→ Directions
Give the listing again, word for word.

------------------------------------------------------------

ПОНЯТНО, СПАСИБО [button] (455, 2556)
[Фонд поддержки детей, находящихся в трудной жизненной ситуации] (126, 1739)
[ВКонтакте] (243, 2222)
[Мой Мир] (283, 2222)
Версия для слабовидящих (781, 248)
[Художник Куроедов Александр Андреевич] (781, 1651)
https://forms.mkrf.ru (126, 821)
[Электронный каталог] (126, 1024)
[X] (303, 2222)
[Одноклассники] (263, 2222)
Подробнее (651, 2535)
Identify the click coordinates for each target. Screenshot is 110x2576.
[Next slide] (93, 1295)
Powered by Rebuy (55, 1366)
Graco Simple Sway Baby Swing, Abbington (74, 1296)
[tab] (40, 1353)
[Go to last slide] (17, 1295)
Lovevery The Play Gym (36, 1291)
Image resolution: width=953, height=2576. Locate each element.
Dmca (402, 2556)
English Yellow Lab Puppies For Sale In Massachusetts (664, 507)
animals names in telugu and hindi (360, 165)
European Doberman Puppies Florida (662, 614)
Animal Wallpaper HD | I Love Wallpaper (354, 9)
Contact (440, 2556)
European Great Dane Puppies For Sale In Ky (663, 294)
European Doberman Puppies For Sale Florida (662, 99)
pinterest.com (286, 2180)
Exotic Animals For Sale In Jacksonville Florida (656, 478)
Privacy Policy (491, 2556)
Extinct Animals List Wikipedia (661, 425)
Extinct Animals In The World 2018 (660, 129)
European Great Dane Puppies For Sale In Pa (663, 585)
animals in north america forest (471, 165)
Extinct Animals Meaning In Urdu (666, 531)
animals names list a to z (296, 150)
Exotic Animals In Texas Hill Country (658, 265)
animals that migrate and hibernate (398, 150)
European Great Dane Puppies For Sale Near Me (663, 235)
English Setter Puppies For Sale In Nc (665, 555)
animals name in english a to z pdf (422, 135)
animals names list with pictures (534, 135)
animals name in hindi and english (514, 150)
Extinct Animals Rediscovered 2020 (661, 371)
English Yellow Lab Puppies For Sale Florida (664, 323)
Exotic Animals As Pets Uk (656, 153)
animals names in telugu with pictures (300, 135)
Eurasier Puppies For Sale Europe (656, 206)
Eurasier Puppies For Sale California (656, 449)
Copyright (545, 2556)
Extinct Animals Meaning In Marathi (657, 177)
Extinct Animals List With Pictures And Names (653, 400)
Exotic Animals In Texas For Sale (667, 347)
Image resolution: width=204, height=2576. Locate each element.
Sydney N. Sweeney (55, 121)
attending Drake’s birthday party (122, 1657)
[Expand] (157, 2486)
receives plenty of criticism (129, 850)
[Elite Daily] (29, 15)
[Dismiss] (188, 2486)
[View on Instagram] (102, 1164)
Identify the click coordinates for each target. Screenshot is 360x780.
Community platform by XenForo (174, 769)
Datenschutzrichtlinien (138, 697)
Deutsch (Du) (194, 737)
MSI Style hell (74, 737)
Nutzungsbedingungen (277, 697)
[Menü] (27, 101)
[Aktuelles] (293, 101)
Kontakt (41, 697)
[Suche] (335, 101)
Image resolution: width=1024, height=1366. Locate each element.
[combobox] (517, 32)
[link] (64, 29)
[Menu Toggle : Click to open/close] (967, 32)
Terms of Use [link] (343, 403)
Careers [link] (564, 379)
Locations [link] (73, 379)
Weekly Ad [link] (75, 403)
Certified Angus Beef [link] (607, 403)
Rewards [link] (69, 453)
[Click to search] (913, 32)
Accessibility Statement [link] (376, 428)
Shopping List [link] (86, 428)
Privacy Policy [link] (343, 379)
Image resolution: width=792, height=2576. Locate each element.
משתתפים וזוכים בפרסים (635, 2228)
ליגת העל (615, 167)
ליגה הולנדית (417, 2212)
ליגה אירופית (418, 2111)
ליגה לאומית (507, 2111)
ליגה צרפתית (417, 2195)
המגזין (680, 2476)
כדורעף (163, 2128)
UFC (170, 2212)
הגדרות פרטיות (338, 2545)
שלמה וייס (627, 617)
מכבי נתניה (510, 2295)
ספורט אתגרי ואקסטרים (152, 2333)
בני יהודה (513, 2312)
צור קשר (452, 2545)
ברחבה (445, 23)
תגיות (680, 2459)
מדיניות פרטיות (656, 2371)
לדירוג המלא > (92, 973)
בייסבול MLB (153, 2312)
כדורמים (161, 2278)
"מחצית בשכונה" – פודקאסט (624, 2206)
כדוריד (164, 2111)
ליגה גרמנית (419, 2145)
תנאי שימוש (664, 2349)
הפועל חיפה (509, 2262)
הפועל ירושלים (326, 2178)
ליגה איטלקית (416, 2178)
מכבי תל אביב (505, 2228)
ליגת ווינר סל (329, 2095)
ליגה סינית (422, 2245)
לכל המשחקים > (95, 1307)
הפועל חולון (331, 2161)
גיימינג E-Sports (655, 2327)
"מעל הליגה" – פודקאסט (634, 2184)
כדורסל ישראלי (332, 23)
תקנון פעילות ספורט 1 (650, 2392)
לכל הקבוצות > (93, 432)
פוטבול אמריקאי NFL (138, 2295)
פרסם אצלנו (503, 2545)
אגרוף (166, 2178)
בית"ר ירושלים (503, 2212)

------------------------------------------------------------

→ Answer below
ПОНЯТНО, СПАСИБО [button] (455, 2556)
[Фонд поддержки детей, находящихся в трудной жизненной ситуации] (126, 1739)
[ВКонтакте] (243, 2222)
[Мой Мир] (283, 2222)
Версия для слабовидящих (781, 248)
[Художник Куроедов Александр Андреевич] (781, 1651)
https://forms.mkrf.ru (126, 821)
[Электронный каталог] (126, 1024)
[X] (303, 2222)
[Одноклассники] (263, 2222)
Подробнее (651, 2535)
Identify the click coordinates for each target. Screenshot is 110x2576.
[Next slide] (93, 1295)
Powered by Rebuy (55, 1366)
Graco Simple Sway Baby Swing, Abbington (74, 1296)
[tab] (40, 1353)
[Go to last slide] (17, 1295)
Lovevery The Play Gym (36, 1291)
Image resolution: width=953, height=2576. Locate each element.
Dmca (402, 2556)
English Yellow Lab Puppies For Sale In Massachusetts (664, 507)
animals names in telugu and hindi (360, 165)
European Doberman Puppies Florida (662, 614)
Animal Wallpaper HD | I Love Wallpaper (354, 9)
Contact (440, 2556)
European Great Dane Puppies For Sale In Ky (663, 294)
European Doberman Puppies For Sale Florida (662, 99)
pinterest.com (286, 2180)
Exotic Animals For Sale In Jacksonville Florida (656, 478)
Privacy Policy (491, 2556)
Extinct Animals List Wikipedia (661, 425)
Extinct Animals In The World 2018 (660, 129)
European Great Dane Puppies For Sale In Pa (663, 585)
animals in north america forest (471, 165)
Extinct Animals Meaning In Urdu (666, 531)
animals names list a to z (296, 150)
Exotic Animals In Texas Hill Country (658, 265)
animals that migrate and hibernate (398, 150)
European Great Dane Puppies For Sale Near Me (663, 235)
English Setter Puppies For Sale In Nc (665, 555)
animals name in english a to z pdf (422, 135)
animals names list with pictures (534, 135)
animals name in hindi and english (514, 150)
Extinct Animals Rediscovered 2020 (661, 371)
English Yellow Lab Puppies For Sale Florida (664, 323)
Exotic Animals As Pets Uk (656, 153)
animals names in telugu with pictures (300, 135)
Eurasier Puppies For Sale Europe (656, 206)
Eurasier Puppies For Sale California (656, 449)
Copyright (545, 2556)
Extinct Animals Meaning In Marathi (657, 177)
Extinct Animals List With Pictures And Names (653, 400)
Exotic Animals In Texas For Sale (667, 347)
Image resolution: width=204, height=2576. Locate each element.
Sydney N. Sweeney (55, 121)
attending Drake’s birthday party (122, 1657)
[Expand] (157, 2486)
receives plenty of criticism (129, 850)
[Elite Daily] (29, 15)
[Dismiss] (188, 2486)
[View on Instagram] (102, 1164)
Identify the click coordinates for each target. Screenshot is 360x780.
Community platform by XenForo (174, 769)
Datenschutzrichtlinien (138, 697)
Deutsch (Du) (194, 737)
MSI Style hell (74, 737)
Nutzungsbedingungen (277, 697)
[Menü] (27, 101)
[Aktuelles] (293, 101)
Kontakt (41, 697)
[Suche] (335, 101)
Image resolution: width=1024, height=1366. Locate each element.
[combobox] (517, 32)
[link] (64, 29)
[Menu Toggle : Click to open/close] (967, 32)
Terms of Use [link] (343, 403)
Careers [link] (564, 379)
Locations [link] (73, 379)
Weekly Ad [link] (75, 403)
Certified Angus Beef [link] (607, 403)
Rewards [link] (69, 453)
[Click to search] (913, 32)
Accessibility Statement [link] (376, 428)
Shopping List [link] (86, 428)
Privacy Policy [link] (343, 379)
Image resolution: width=792, height=2576. Locate each element.
משתתפים וזוכים בפרסים (635, 2228)
ליגת העל (615, 167)
ליגה הולנדית (417, 2212)
ליגה אירופית (418, 2111)
ליגה לאומית (507, 2111)
ליגה צרפתית (417, 2195)
המגזין (680, 2476)
כדורעף (163, 2128)
UFC (170, 2212)
הגדרות פרטיות (338, 2545)
שלמה וייס (627, 617)
מכבי נתניה (510, 2295)
ספורט אתגרי ואקסטרים (152, 2333)
בני יהודה (513, 2312)
צור קשר (452, 2545)
ברחבה (445, 23)
תגיות (680, 2459)
מדיניות פרטיות (656, 2371)
לדירוג המלא > (92, 973)
בייסבול MLB (153, 2312)
כדורמים (161, 2278)
"מחצית בשכונה" – פודקאסט (624, 2206)
כדוריד (164, 2111)
ליגה גרמנית (419, 2145)
תנאי שימוש (664, 2349)
הפועל חיפה (509, 2262)
הפועל ירושלים (326, 2178)
ליגה איטלקית (416, 2178)
מכבי תל אביב (505, 2228)
ליגת ווינר סל (329, 2095)
ליגה סינית (422, 2245)
לכל המשחקים > (95, 1307)
הפועל חולון (331, 2161)
גיימינג E-Sports (655, 2327)
"מעל הליגה" – פודקאסט (634, 2184)
כדורסל ישראלי (332, 23)
תקנון פעילות ספורט 1 (650, 2392)
לכל הקבוצות > (93, 432)
פוטבול אמריקאי NFL (138, 2295)
פרסם אצלנו (503, 2545)
אגרוף (166, 2178)
בית"ר ירושלים (503, 2212)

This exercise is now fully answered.